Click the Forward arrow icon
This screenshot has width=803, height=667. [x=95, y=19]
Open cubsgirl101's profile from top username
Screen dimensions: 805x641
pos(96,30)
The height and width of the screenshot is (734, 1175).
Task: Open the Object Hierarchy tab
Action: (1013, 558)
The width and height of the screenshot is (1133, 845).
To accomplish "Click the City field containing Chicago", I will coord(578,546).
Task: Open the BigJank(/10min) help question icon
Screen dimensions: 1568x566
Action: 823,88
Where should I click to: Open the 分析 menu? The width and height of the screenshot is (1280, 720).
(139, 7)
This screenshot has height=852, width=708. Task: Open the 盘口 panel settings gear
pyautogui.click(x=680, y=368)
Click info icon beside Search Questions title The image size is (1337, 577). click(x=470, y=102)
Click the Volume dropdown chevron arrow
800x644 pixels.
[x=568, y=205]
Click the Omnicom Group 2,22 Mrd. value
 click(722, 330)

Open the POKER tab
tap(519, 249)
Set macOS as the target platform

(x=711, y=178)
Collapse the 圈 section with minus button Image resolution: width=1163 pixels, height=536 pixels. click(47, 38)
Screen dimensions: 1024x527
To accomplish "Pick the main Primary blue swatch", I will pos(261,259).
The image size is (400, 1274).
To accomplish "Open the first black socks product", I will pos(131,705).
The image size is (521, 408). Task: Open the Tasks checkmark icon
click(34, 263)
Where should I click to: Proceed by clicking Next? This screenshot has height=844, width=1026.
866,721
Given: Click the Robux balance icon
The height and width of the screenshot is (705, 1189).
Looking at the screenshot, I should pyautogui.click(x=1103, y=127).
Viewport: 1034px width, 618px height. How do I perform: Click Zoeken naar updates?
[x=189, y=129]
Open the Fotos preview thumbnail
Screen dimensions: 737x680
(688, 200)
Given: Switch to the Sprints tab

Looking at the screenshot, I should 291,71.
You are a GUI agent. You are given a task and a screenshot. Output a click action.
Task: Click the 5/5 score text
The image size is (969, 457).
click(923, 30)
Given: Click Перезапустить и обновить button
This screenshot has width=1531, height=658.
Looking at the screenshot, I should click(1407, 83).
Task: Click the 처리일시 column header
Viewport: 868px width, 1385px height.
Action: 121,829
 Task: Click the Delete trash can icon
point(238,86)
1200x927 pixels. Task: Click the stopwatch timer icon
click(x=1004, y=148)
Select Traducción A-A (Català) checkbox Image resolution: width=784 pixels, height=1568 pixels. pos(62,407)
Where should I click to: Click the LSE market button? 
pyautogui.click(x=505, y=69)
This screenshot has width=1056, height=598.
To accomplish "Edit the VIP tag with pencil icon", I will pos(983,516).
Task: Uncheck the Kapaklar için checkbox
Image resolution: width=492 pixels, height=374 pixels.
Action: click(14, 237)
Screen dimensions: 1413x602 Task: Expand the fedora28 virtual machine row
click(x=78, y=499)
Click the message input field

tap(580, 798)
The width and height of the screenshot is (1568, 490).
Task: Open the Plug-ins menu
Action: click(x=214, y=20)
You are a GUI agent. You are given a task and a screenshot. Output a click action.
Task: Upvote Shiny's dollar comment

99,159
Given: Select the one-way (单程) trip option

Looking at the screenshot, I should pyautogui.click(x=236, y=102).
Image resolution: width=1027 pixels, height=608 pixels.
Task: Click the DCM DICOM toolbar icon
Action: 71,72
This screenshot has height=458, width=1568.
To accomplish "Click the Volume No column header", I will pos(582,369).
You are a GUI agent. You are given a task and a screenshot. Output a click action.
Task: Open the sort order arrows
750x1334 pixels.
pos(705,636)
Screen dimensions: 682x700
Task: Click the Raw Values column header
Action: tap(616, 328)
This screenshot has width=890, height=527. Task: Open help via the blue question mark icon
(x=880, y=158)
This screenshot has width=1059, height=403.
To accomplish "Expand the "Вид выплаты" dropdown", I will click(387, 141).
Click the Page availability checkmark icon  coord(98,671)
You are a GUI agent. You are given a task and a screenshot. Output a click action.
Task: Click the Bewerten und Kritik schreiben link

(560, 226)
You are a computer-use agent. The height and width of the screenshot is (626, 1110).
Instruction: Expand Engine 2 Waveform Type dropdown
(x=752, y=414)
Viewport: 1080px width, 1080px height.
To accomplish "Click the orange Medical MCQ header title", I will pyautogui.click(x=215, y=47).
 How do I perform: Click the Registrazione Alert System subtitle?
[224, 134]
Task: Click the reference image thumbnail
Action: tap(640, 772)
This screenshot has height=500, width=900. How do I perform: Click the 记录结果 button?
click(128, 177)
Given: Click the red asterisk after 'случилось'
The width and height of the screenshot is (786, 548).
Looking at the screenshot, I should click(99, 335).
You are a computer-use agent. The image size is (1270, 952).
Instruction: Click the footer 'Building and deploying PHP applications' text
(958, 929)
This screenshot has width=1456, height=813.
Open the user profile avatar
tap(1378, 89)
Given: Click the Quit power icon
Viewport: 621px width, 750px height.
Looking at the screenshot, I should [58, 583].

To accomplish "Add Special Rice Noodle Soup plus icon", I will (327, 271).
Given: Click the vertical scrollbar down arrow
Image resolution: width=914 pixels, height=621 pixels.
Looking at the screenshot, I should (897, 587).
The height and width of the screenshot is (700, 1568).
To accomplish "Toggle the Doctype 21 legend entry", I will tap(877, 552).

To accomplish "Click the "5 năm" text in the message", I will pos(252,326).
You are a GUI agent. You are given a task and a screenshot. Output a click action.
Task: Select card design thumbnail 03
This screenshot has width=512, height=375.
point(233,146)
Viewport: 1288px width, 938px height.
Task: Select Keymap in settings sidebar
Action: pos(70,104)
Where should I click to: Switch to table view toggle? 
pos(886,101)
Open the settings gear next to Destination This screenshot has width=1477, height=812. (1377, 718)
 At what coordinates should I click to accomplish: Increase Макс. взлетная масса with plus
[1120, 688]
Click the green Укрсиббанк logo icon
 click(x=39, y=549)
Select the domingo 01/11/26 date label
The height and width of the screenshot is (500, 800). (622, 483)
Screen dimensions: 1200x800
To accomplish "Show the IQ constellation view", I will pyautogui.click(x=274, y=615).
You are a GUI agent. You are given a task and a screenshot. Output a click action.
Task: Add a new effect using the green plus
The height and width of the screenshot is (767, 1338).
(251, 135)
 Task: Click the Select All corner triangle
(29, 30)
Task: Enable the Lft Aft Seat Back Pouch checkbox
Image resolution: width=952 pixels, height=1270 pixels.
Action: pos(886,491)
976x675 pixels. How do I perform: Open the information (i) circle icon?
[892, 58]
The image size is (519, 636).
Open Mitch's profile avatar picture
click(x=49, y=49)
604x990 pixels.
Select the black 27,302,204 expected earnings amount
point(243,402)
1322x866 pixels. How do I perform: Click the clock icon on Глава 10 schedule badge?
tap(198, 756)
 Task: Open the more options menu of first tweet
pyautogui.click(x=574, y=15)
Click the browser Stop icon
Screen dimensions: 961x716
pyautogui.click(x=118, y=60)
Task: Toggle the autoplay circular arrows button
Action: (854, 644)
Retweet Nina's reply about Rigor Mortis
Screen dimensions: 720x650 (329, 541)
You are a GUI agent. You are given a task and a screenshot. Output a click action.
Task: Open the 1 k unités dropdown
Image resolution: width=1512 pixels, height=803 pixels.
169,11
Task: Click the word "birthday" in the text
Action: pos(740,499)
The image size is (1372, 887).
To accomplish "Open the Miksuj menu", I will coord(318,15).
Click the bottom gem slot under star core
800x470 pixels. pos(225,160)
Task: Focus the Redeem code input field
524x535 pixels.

==============================

EXERCISE BRIEF: Find all lines in the records that hold the word "Volume". Copy them.

RESULT FOR THIS TASK:
Click the Volume dropdown chevron arrow
To accomplish "Click the Volume No column header", I will pos(582,369).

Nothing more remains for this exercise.